I expected nothing less for myself.
But this time the clouds failed to lift as they had done the previous day. As I unloaded my backpack at a small straggle of huts by the roadside and set off along the narrow trail to base camp in the foothills, I prayed that the weather would improve and that I’d be given that chance I’d waited for so long, to touch the summit of Mount Margherita (the 16,763-foot peak on Mount Stanley), the third highest peak in Africa—and by far the most splendidly profiled. There are eight separate peaks here altogether in an area of seventy by thirty miles, including Mount Speke and Mount Baker, all around 16,000 feet, but Margherita was the one I wanted to conquer.

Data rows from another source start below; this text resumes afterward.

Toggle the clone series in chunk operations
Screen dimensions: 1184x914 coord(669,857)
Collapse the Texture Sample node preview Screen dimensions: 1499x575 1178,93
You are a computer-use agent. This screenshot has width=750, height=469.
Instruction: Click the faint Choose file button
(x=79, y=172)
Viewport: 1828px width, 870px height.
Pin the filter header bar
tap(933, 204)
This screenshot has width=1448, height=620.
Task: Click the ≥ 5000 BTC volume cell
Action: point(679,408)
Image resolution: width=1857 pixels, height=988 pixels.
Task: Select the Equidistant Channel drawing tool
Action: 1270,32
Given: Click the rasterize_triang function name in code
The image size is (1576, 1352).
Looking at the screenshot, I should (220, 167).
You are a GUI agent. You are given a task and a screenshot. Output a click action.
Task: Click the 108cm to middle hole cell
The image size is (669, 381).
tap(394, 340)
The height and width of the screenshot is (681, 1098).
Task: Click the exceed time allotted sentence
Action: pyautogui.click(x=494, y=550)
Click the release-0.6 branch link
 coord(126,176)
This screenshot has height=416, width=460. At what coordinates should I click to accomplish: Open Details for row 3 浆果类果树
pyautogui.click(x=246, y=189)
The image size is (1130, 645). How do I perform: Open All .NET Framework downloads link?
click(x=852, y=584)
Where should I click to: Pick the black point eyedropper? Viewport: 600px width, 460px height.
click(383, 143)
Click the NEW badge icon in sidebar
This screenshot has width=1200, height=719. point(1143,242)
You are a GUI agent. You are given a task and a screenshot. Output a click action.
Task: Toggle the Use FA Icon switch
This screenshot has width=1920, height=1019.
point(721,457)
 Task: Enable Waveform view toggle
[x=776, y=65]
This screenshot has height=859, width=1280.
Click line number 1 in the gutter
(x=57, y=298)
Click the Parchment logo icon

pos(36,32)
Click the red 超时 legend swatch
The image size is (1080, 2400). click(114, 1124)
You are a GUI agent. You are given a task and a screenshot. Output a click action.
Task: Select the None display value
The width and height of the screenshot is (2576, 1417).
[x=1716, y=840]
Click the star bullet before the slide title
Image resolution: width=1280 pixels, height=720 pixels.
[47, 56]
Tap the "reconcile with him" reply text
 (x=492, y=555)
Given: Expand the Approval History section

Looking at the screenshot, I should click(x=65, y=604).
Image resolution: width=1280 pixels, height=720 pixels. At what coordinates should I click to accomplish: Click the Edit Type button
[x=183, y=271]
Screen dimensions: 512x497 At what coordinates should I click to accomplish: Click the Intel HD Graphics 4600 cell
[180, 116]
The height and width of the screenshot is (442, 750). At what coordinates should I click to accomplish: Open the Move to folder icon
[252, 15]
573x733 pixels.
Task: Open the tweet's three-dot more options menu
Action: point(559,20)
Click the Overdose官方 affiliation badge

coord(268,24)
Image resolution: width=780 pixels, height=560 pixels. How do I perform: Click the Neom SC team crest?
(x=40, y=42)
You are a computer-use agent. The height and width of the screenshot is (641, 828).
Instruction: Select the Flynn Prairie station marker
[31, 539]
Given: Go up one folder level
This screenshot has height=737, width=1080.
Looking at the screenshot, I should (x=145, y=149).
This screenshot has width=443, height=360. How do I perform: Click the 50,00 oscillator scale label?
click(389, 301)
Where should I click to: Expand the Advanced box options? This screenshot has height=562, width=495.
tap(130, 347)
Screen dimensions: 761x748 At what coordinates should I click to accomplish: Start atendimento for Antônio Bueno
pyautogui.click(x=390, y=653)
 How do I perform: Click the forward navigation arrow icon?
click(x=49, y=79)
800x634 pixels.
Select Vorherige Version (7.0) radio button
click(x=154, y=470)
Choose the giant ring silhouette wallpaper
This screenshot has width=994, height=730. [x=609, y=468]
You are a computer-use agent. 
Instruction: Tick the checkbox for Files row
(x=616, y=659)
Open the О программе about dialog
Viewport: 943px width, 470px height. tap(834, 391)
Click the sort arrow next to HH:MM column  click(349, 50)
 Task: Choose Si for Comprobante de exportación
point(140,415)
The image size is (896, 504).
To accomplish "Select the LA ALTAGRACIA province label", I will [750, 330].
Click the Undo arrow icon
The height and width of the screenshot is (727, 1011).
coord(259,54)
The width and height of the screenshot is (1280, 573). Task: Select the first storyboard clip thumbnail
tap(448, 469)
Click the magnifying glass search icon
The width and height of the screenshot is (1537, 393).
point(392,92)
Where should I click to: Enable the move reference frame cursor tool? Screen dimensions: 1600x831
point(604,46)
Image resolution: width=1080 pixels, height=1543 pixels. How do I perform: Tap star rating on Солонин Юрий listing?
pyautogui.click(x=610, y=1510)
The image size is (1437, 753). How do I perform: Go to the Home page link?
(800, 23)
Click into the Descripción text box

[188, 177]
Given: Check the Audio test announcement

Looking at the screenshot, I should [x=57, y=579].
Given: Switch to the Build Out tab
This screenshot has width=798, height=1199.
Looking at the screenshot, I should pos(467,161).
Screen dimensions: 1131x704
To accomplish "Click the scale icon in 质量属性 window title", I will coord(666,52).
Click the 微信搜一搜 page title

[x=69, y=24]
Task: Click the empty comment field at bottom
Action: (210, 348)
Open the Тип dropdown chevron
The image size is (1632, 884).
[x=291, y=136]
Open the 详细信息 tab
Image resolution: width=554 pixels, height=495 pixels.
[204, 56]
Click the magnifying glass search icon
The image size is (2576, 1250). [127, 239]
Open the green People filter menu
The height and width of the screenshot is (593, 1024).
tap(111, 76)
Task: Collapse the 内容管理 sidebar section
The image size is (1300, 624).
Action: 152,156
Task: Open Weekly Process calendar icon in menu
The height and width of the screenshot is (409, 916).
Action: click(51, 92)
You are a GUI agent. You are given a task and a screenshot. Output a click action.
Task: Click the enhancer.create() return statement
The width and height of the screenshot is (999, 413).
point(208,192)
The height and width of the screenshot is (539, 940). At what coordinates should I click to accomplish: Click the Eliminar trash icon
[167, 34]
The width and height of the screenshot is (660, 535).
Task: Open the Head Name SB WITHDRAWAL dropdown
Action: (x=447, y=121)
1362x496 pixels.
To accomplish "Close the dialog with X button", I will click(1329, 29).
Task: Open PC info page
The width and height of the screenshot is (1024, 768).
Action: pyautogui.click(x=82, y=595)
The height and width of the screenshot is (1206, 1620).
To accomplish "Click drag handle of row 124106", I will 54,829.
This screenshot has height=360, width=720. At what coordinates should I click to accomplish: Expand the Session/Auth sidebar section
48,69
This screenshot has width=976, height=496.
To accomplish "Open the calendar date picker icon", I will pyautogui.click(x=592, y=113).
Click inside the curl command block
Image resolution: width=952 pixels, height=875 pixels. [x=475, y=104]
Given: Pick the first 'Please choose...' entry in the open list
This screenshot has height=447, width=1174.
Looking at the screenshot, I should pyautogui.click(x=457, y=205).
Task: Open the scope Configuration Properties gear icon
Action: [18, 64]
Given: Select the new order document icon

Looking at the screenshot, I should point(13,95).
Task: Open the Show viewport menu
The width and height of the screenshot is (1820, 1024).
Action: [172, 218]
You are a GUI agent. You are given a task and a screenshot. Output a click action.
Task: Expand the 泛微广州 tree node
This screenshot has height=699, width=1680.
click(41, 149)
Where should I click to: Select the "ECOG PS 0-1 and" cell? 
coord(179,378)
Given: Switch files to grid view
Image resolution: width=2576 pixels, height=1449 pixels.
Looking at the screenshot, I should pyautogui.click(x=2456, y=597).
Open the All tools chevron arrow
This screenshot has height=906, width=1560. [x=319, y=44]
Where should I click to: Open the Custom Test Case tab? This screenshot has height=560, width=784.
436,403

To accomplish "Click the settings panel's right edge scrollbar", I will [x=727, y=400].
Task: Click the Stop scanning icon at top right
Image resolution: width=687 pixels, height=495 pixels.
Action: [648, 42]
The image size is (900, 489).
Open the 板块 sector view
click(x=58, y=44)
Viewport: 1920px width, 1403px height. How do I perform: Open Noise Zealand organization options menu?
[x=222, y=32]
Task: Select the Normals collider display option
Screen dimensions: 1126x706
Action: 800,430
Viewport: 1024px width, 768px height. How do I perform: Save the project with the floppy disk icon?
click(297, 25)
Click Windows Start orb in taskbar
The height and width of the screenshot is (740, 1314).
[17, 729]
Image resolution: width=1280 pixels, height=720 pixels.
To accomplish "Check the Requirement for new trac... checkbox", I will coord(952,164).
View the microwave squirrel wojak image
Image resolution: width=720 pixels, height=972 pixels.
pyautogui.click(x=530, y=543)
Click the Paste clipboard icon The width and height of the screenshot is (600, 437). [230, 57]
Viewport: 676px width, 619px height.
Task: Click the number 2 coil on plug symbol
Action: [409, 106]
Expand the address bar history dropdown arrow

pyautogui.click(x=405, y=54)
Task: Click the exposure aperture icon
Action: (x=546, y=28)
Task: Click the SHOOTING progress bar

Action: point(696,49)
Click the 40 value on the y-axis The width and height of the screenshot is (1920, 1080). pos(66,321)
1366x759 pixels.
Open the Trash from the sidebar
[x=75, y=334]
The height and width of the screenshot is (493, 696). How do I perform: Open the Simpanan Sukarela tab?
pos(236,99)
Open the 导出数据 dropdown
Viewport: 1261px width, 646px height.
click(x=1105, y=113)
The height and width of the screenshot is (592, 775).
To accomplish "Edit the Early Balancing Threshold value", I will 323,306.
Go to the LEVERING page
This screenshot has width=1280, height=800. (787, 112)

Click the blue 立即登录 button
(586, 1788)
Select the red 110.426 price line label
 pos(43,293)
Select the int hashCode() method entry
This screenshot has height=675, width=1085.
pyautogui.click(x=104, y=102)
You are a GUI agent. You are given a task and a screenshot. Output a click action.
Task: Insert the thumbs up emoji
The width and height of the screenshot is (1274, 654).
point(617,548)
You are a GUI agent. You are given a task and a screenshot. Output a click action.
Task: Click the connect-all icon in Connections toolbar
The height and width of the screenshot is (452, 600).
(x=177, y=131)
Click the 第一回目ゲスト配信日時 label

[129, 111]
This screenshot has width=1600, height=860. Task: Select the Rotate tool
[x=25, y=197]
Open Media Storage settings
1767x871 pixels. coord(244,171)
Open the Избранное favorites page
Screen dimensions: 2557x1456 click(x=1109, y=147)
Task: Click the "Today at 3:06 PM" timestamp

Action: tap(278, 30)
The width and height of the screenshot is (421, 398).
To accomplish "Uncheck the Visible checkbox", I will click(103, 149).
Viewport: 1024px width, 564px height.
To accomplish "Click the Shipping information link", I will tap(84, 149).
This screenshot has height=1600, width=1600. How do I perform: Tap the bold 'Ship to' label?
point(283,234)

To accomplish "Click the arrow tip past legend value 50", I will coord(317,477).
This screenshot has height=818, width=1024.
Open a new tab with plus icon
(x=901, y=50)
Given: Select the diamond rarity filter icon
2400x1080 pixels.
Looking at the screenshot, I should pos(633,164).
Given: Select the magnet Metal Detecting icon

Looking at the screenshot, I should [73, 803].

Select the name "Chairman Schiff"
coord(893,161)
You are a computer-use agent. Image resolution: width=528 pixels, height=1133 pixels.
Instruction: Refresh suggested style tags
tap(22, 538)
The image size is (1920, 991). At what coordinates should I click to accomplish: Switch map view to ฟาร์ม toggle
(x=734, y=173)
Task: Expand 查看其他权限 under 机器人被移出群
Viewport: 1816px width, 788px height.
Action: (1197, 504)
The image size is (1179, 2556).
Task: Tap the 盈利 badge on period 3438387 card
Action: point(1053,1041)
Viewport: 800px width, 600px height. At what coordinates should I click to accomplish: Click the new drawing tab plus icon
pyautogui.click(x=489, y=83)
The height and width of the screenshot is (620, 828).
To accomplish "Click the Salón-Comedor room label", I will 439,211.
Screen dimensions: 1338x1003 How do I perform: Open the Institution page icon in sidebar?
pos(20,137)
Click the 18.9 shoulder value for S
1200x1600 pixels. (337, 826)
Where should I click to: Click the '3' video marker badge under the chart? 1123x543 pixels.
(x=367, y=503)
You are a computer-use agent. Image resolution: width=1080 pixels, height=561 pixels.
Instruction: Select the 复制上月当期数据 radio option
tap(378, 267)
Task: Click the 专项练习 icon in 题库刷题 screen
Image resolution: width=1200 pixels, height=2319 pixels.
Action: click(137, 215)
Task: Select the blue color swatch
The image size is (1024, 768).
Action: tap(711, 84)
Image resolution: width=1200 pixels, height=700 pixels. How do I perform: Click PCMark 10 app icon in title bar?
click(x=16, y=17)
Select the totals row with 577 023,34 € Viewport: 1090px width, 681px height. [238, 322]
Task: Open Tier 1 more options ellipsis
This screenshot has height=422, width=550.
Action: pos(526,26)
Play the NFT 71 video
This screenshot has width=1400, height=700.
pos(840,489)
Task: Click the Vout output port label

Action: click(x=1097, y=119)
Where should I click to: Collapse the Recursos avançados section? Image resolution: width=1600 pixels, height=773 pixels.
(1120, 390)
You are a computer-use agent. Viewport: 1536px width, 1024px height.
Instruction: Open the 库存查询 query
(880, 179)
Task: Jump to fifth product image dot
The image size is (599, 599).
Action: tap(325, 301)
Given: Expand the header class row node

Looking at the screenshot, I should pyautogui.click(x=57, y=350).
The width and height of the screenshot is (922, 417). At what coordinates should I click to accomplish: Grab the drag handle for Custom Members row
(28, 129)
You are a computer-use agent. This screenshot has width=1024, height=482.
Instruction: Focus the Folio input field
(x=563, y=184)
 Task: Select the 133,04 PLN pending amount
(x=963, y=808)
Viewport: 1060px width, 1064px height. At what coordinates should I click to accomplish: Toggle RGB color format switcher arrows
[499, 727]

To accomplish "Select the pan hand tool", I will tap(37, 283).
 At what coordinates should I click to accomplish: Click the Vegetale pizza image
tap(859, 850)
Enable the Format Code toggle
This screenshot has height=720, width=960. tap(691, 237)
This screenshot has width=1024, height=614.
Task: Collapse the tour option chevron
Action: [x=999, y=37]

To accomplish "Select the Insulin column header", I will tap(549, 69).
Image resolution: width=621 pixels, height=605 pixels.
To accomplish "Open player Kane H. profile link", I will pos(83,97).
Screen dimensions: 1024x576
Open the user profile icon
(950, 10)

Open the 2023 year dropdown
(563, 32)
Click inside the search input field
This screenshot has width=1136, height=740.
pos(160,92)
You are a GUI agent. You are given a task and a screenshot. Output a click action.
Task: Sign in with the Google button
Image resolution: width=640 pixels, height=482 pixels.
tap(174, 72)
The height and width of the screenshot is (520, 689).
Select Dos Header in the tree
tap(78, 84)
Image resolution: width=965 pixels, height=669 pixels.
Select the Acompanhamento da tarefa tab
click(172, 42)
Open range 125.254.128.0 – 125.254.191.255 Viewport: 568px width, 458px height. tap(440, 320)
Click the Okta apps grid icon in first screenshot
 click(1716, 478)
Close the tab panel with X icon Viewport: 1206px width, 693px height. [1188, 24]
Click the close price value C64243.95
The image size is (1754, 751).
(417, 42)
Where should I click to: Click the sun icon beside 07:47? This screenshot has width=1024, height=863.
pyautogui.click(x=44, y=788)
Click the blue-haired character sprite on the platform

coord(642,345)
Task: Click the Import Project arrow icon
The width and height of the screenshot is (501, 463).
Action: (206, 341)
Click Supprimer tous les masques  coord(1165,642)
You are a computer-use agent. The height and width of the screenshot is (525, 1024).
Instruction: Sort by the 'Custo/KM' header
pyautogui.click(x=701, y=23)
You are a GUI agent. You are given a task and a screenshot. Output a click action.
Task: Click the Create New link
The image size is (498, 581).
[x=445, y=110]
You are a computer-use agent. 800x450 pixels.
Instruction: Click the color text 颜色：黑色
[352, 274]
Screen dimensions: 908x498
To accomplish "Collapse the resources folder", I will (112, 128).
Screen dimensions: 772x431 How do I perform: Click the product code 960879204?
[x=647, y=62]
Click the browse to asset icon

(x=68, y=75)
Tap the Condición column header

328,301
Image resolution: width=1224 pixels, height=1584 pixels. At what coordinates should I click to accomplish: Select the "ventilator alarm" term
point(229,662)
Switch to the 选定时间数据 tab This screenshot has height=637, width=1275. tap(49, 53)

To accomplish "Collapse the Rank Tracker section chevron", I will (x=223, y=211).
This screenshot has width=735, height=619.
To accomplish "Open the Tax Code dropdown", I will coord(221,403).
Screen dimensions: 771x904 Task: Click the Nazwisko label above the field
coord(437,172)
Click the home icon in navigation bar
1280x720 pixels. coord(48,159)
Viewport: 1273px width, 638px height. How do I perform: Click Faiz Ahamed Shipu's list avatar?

Unlike the volcanic cones of Mount Kilimanjaro and Mount Kenya, the Ruwenzori are relatively recent granite peaks thrown high above the African plains by tectonic plate movements less than two million years ago along the vast Great Rift Valley to the east, which stretches four thousand miles from the Jordan Valley deep into Zimbabwe. The intrusion of these enormous upended Archean massifs into the atmosphere creates a sudden updraft of western air flows laden with moisture from the soggy Congo basin, resulting in an annual precipitation on their slopes of almost seven feet, much in the form of blizzards and ice storms across the summits. Swamps and bogs on the lower slopes, glaciers and icefields higher up (striated with crevasses), and treacherous walking and climbing conditions are characteristics of this region. I had pitons for my boots and some warm clothing, but this was another of my solo ventures and I was not equipped for long grapplings with a bare and frozen mountain.
I stayed that first night in a pleasant little guest house surrounded by scrub jungle and was told by the elderly black man who brought my dinner of manioc and pork that a party of four Germans had passed through earlier in the day and would be well on their way to the second camp at Kalongi hut.
That’s okay, I thought, I prefer to have the mountain to myself. But then the next morning the interminable Zairois tangle began. A young man in a shabby uniform approached and announced that a string of “new regulations” had just been decreed by the government. I’d had my fill of “new regulations” back at Lisala and this time I was ready.
“You must take guide and porter,” he said, staring at me with that mix of Zaire humor and anger which only made him look confused.
“I don’t want a guide or a porter.”
“To Mount Stanley, very difficult. Five, six days up-down. You must have.”